Akhirnya, saya kebagian tempat duduk paling depan. Hadir sebagai narasumber utama yakni Kepala Dinas Kesehatan Pemprov DKI Jakarta Dien Emawati dan Direktur Jenderal Bina Upaya Kesehatan Kementerian Kesehatan Prof. Dr. Akmal Taher, yang dulu menjabat sebagai Direktur Utama RSUPN Cipto Mangunkusumo.

Jumpa pers baru benar-benar dimulai pukul 11.46 WIB. Kesempatan pertama diberikan kepada Dien yang menjelaskan kronologis kasus hingga klarifikasi pernyataan.

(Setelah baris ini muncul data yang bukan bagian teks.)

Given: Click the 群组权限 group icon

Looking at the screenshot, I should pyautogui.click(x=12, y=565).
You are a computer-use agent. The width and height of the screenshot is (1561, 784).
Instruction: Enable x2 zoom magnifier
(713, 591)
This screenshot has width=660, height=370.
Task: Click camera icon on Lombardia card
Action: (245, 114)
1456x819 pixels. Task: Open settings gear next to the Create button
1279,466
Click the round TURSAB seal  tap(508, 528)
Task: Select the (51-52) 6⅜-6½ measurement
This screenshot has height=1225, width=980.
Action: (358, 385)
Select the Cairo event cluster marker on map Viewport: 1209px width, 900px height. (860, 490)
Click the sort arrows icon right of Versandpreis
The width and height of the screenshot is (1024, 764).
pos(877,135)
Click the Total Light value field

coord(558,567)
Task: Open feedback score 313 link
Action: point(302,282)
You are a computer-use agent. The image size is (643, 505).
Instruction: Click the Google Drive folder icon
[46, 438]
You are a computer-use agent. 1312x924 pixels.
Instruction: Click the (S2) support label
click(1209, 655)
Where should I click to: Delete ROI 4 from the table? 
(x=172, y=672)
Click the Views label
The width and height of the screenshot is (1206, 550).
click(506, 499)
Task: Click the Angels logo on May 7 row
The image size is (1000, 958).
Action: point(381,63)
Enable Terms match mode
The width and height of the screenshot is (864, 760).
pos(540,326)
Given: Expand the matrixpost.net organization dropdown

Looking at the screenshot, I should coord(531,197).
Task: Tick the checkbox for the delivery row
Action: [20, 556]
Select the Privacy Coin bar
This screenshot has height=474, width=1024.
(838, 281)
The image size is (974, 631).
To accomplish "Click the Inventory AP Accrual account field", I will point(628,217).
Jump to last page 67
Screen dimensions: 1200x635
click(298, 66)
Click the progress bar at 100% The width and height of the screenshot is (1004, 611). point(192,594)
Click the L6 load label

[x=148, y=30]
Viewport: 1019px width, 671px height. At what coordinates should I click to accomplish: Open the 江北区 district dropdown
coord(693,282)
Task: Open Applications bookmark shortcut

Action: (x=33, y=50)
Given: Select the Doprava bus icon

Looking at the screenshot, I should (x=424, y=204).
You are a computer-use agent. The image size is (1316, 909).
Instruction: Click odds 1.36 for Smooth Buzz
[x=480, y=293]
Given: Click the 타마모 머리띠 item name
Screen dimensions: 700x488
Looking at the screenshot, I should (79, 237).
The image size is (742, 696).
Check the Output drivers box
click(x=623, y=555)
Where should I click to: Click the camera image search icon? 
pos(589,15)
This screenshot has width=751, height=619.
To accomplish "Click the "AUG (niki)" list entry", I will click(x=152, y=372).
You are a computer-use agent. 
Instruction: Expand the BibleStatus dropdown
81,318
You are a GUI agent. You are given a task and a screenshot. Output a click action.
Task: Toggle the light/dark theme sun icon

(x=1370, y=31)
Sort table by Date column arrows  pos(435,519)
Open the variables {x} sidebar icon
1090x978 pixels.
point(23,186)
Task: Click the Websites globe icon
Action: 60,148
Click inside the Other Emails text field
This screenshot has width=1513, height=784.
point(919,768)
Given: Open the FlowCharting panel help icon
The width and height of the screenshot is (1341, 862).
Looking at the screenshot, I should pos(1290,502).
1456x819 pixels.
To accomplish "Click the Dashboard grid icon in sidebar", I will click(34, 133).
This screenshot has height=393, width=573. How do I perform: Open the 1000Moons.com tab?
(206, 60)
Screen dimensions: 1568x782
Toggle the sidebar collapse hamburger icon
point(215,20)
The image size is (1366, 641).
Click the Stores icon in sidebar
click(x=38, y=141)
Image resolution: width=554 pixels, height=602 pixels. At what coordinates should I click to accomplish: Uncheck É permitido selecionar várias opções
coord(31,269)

Berikut petikan keterangan yang berhasil saya rangkum :

“Kronologisnya bahwa bayi Dera lahir dalam kondisi khusus dan butuh alat yang khusus yaitu Neonatal Intensive Care Unit (NICU), dimana NICU tadi tidak dipunyai oleh RS Zahirah (rumah sakit tempat Dera dilahirkan).

Kemudian bayi Dera tidak pernah meninggalkan RS Zahirah, itu harus clear. Dia nggak pernah kemana-mana, atau dibawa kemana-mana keluar rumah sakit. Dari 8 rumah sakit lalu ditelepon, keluarganya juga datang cari NICU. Dari 8 RS itu, ada yang punya, ada yang tidak. Yang punya, kondisinya penuh.


Jumlah NICU di seluruh DKI hanya 143 buah (bukan 143 RS). Tidak ada hubungannya ditolak karena KJS, karena ada rujukan dàri Puskesmas Pasar Minggu sudah menggunakan KJS. Jadi, aspek pembiayaan tidak ada masalah. Yang bermasalah alat NICU tadi yang tidak ada”.
Setelah Dien selesai, giliran Dirjen BUK Kemenkes Prof Dr Akmal Taher yang memberikan keterangan. Berikut petikan pernyataannya :

“Saya hanya ingin menambahkan, yang perlu diperjelas adalah bayi Dera memerlukan tempat perawatan unit khusus bayi baru lahir (NICU). Nah, ini tidak semua rumah sakit punya. Pas kemarin itu pas penuh. Bahkan, di RSCM itu ada pasien yang antri NICU, terpaksa ditaruh di unit gawat darurat.
Kita klarifikasi, kita panggil semua RS yang disebutkan. Tempat ada apa nggak? Ternyata memang nggak ada tempat. Keadaan bayi ini memerlukan NICU. Saya kira memang ke depan kita perlu siapkan langkah-langkah lain agar sedapat mungkin membantu bayi yang lahir dengan berat 1000 gram. Kita buat sistem operasi lebih bagus.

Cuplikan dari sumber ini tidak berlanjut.